[[ Exercise data open ]]

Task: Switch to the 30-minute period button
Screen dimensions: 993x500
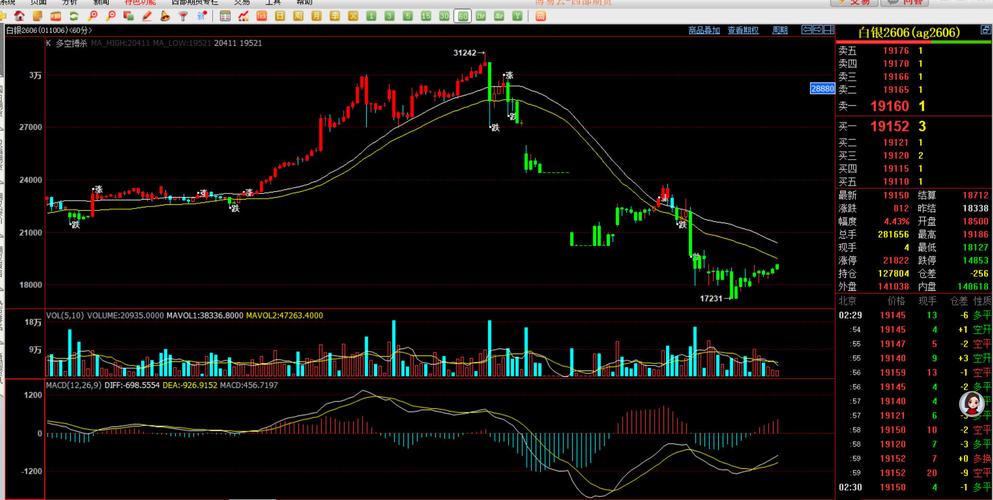Action: click(444, 16)
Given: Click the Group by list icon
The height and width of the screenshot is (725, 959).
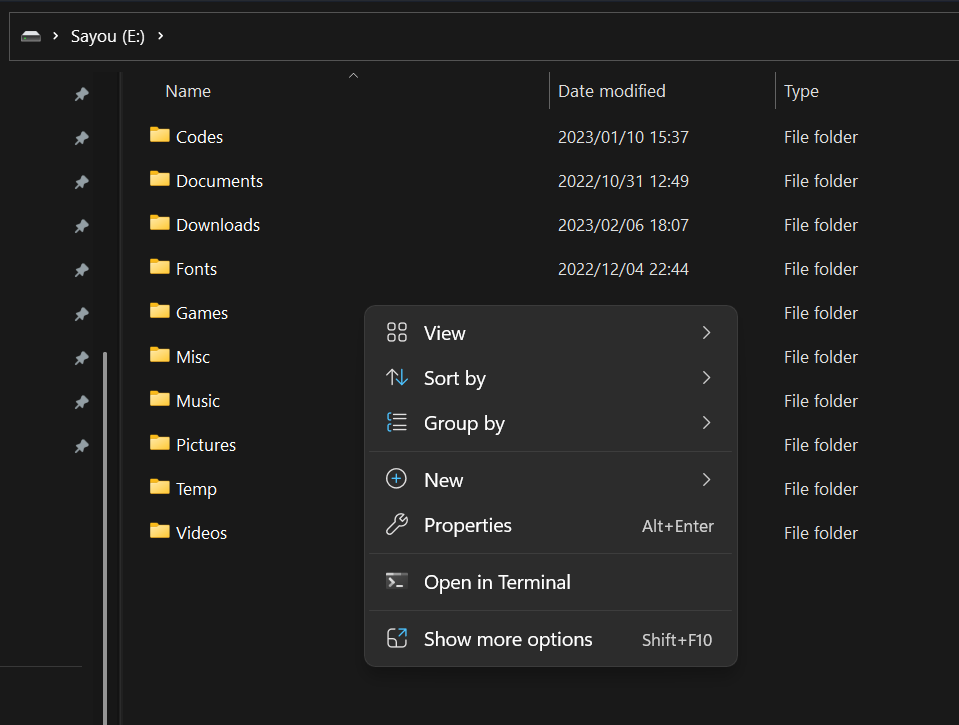Looking at the screenshot, I should (396, 423).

[[ Exercise data closed ]]

Copy the data exactly. Any picture it contains is to be omitted.

Task: Switch to the 30-minute period button
Screen dimensions: 993x500
Action: click(444, 16)
Given: Click the Group by list icon
The height and width of the screenshot is (725, 959).
Looking at the screenshot, I should (396, 423).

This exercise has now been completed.